La desaparición se formalizó cuando la familia dio la voz de alarma, y el círculo se estrechó hacia la casa. No era una calle con vecinos; era un campo con cañaverales, tablones, herramientas y rincones donde el paso humano deja marcas que no se ven desde la carretera.
El hallazgo fue tan cercano que duele: el cuerpo estaba dentro de la propia finca, enterrado en una zona de cañaverales, cubierto con tierra y unos tablones. No hacía falta un mapa; bastaba con mirar alrededor de la vivienda para entender que la verdad había estado allí todo el tiempo.
A partir de ese momento, el caso dejó de ser solo una ausencia. La autopsia describió moratones y golpes, con un impacto en el cráneo, señales de una violencia directa y breve, de esas que ocurren cuando el control se pierde —o se decide imponer— sin que haya escapatoria.
El detenido también llevaba arañazos. Dijo que se los había hecho un perro, y ese tipo de explicación, en los pueblos, corre rápido de boca en boca. Pero un arañazo también puede ser otra cosa: resistencia, uñas buscando aire, manos intentando sujetarse a la vida.
En el trasfondo flotaba el dinero: objetos valiosos, muebles, bienes de la casa y la idea de que alguien estaba vendiendo cosas que no eran suyas. Una casa grande en el campo es también un inventario, y cuando el inventario se mueve, la confianza se rompe con un chasquido.
Hubo un día de luto en un municipio pequeño, de esos en los que la noticia no se absorbe con distancia, sino con rostro. Algar no es una ciudad donde el dolor se diluya; aquí se nombra, se comenta en la gasolinera y se queda pegado en las conversaciones.
La investigación llevó al sospechoso de vuelta al lugar. En una reconstrucción, acompañado por agentes y comisión judicial, volvió a pisar el terreno y a mirar el hoyo. Ese gesto —volver al punto exacto— tiene algo de final, aunque el procedimiento apenas esté empezando.
El juzgado de Arcos de la Frontera acordó prisión provisional sin fianza mientras se ordenaban piezas: autopsia en Cádiz, registros, declaraciones, tiempos de llegada y de salida, y el detalle del enterramiento con cal viva y tablones como una tapa improvisada.

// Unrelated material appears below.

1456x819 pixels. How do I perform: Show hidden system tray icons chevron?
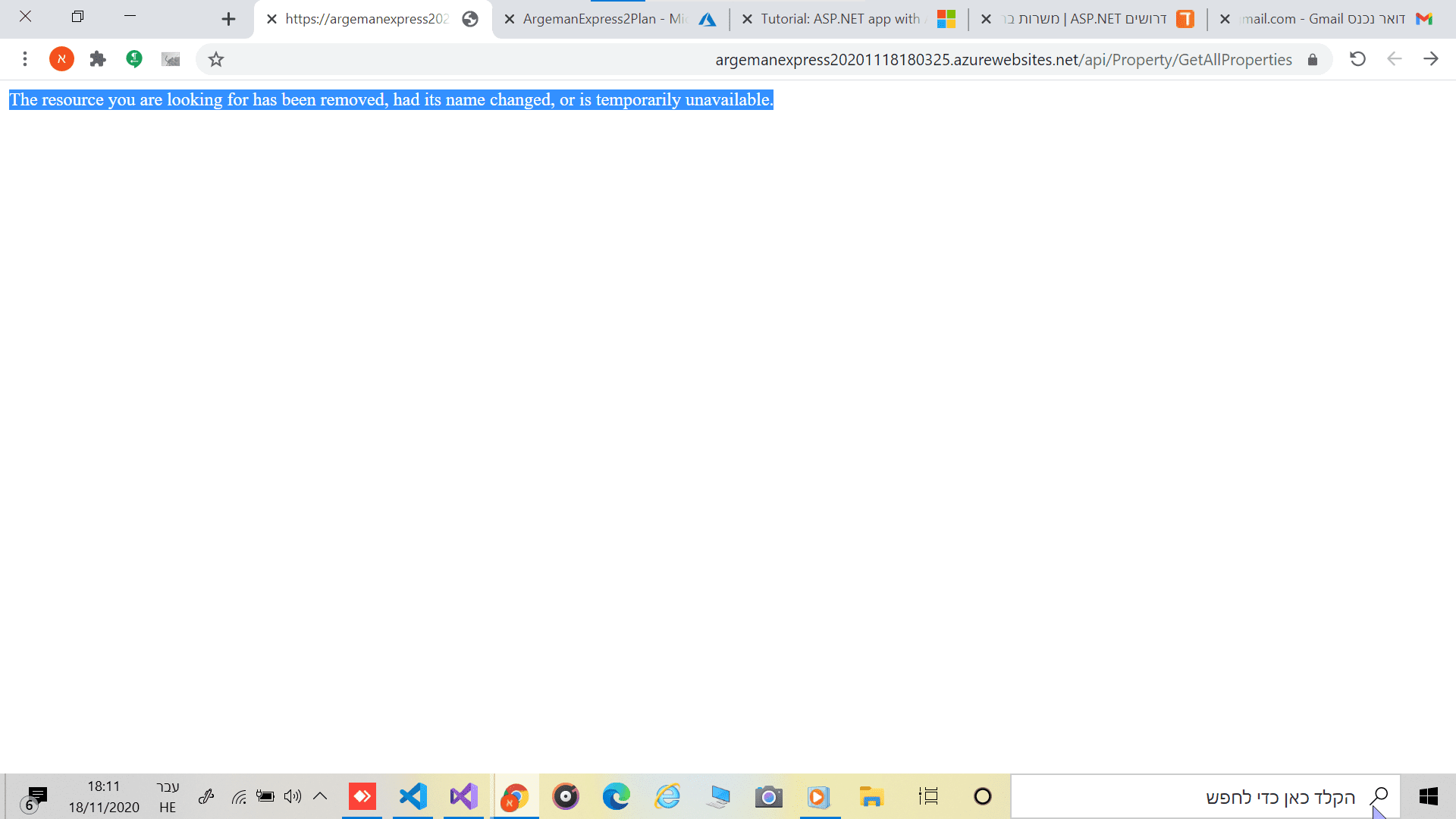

En casos así, la relación víctima–responsable no es la de un desconocido al azar: es la proximidad diaria, el trabajador que entra, que sabe dónde están las llaves, que conoce los caminos de la finca y el ritmo de una mujer que viajaba sola.
Para quienes la conocieron, Lele era una presencia luminosa: masajes, clases, una forma de estar en el pueblo que la hacía reconocible. Por eso la imagen final es tan cruel: un jardín que debía ser refugio convertido en fosa.
A veces el miedo no nace en la carretera ni en la noche; nace en un lugar familiar, con vistas bonitas, donde la rutina parece segura. En Algar quedó una pregunta que pesa más que cualquier paisaje: ¿cuántas veces se cruzó esa puerta sin imaginar lo que iba a ocurrir detrás?